Don’t miss the latest developments in business and finance.

Sebi may widen scope of OFS route to help promoters monetise shareholding

Relaxation in FPI investment clubbing norms among other proposals likely to be discussed at Sebi's board this week

sebi
Shrimi Choudhary Mumbai
Last Updated : Dec 10 2018 | 2:55 AM IST
The Securities and Exchange Board of India (Sebi), the market regulator, is planning changes to the capital-raising framework to help more promoters divest their holdings and encourage start-ups to list. 

According to sources, Sebi is planning to widen the scope of the so-called offer for sale (OFS) route, a share-sale mechanism to help promoters monetise their shareholding.

At present, only the top 200 companies can use the OFS route. Instead, the regulator will allow any company with market capitalisation of more than Rs 10 billion to use this facility.

The move will help about 24 more companies. More importantly, it will bring a handful of state-owned companies including SJVN, Indian Bank and NLC India into the OFS ambit.

To boost start-up listings, Sebi plans to make wholesale changes to the institutional trading platform (ITP). It will be renamed innovator growth platform and linked to main stock exchange platform. Also, the eligibility criteria for listing and the share allotment process will be made much more lenient.

These decisions are likely at Sebi’s board meeting to be held on Wednesday. Other changes to the OFS framework include the option for an issuer to cancel the share sale if the institutional demand is inadequate. Currently, an OFS has to be kept open for two days — the first day for institutional investors and the next day for retail investors.

The OFS framework was introduced in 2012 to help companies achieve the minimum public requirement. So far, Rs 785 billion has been mopped up through OFS in 160 companies. The changes to the ITP platform are based on a discussion paper issued by Sebi’s expert panel in October.


Besides, other key decisions likely at the board meeting will include tightening insider trading regulations, changes to ownership norms for foreign investors, and the recovery process at Sebi.

Sebi sources say an entity belonging to the promoter group will have to make initial and continuous disclosures on their shareholding and share transactions exceeding Rs 1 million. Currently, such disclosures are applicable only to promoters and key management personnel.

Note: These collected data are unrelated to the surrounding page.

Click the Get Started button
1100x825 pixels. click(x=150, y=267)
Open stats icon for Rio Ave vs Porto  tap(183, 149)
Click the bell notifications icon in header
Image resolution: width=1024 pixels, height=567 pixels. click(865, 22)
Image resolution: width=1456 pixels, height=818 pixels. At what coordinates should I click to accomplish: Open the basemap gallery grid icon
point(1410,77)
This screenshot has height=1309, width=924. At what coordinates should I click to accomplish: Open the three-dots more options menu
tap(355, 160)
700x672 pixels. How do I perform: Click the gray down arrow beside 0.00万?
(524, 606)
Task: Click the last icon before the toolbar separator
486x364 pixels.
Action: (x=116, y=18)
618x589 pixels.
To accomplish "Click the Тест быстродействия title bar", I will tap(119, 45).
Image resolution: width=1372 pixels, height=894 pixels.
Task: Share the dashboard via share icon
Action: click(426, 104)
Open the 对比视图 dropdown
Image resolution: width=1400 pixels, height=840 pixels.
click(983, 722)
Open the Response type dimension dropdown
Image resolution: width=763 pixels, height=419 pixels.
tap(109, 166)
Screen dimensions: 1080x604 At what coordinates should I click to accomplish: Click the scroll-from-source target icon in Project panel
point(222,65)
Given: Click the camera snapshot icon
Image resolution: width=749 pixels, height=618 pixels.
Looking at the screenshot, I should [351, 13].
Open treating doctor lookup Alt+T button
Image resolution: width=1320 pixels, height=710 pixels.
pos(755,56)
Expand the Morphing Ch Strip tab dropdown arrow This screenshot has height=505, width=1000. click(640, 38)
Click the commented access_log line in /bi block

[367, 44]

To prevent misuse of beneficial ownership norms, Sebi plans to clarify that multiple entities having common ownership, directly or indirectly, of more than 50 per cent or common control shall be treated as part of the same investor group. Hence, the investment limits of all such entities shall be clubbed as applicable to single foreign portfolio investor (FPI).

However, common control will not be applicable if the FPIs are regulated by public retail funds such as mutual funds and insurance companies.

Sebi also plans to tweak its recovery framework by introducing a “difficult to recover” provision. Such dues will be identified separately. The parameters for “difficult to recover” include the death of an individual with no assets left behind or a person who is alive but is insolvent or has no attachable assets. Foreign entities with no presence or representative or attachable assets in India will be tagged “difficult to recover”.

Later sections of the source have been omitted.